The updated population count not only further erodes Massachusetts' clout on Capitol Hill, but also promises to diminish the state's share of federal funding and its stake in presidential elections, in which Electoral College votes are based on the size of a state's congressional delegation.
Nationally, Texas will pick up four seats, and Florida two. New York and Ohio will each lose two seats, and Michigan, the only state to actually shed residents, will lose one. Overall, the United States now has 309 million people, with the West making particular gains. For the first time, Census officials said, the West is more populous than the Midwest.

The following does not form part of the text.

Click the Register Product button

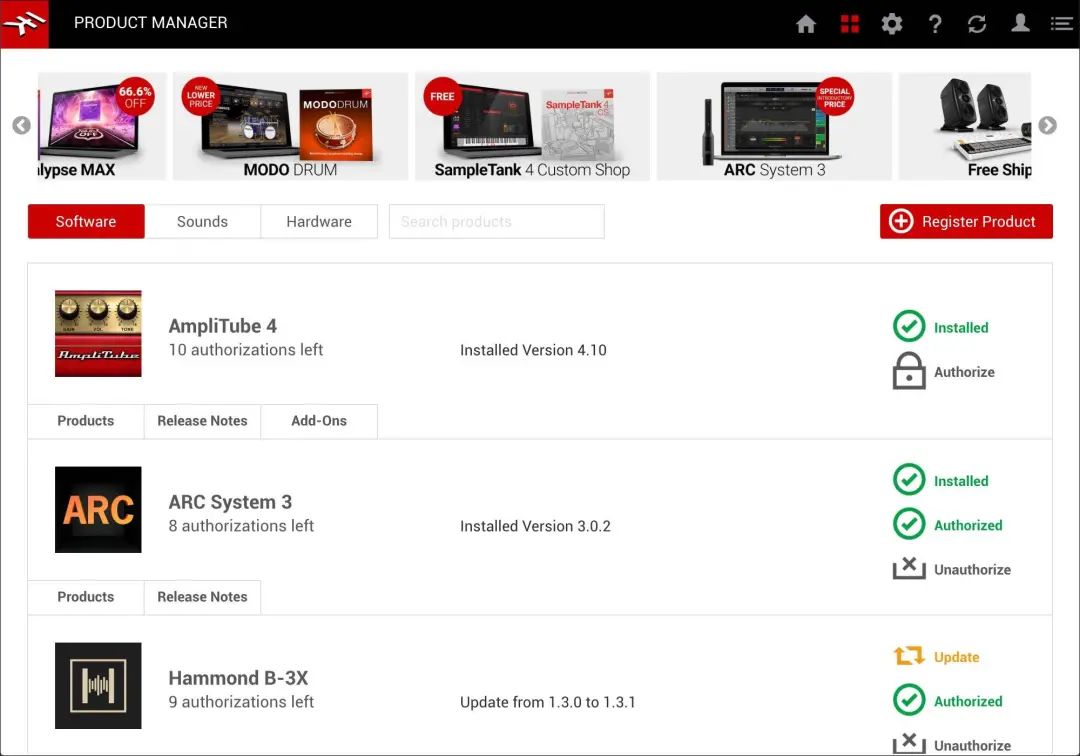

In Massachusetts, the release of the Census figures sets the stage for a year-long political struggle, in which members of the state's congressional delegation will jockey to preserve their seats and favorable new district boundaries. At the center of it will be Beacon Hill legislative leaders and Governor Deval Patrick, who are charged with creating the new map.
With public interest groups and some public officials saying political inference should be kept to a minimum, Patrick said today he would work to make sure the redistricting process, which will also include redrawing state legislative districts, will be objective and fair.
"My role in it is to make sure the plan is fair and open and produces a result that we can be confident in," Patrick said at press conference. "Itís a political process, right? So there is some give-and-take. But there are rules. There are constitutional rules."
Still, in a state which coined the word gerrymandering when its political leaders in the 19th century created a contorted congressional district, the redistricting debate will inevitably come down to a series of political power plays, many of which will take place behind closed doors. Those battles have, over the years, resulted in serpentine districts -- including one that runs from Nantucket to the Boston city limits, and another that includes both New Bedford and Brookline.
"There is a lot of raw politics here," said the House Republican leader, Bradley H. Jones Jr., asserting that lawmakers will draw the maps with their own political futures in mind. "To deny that is not involved is naive."
It is not clear whether any current members of the Massachusetts House delegation, all Democrats, will be forced to face each other in the 2012 primaries. If one or more incumbents decide not seek another term or run for another office, the negotiations between the delegation and Beacon Hill will be made easier.
Some observers predict, for example, that US Representative Barney Frank, a Newton Democrat first elected in 1980, will not seek re-election in 2012. Other members, including Michael E. Capuano of Somerville, Stephen F. Lynch of South Boston, and Edward J. Markey of Malden, could be potential candidates to take on Republican Senator Scott Brown, who is up for re-election in two years.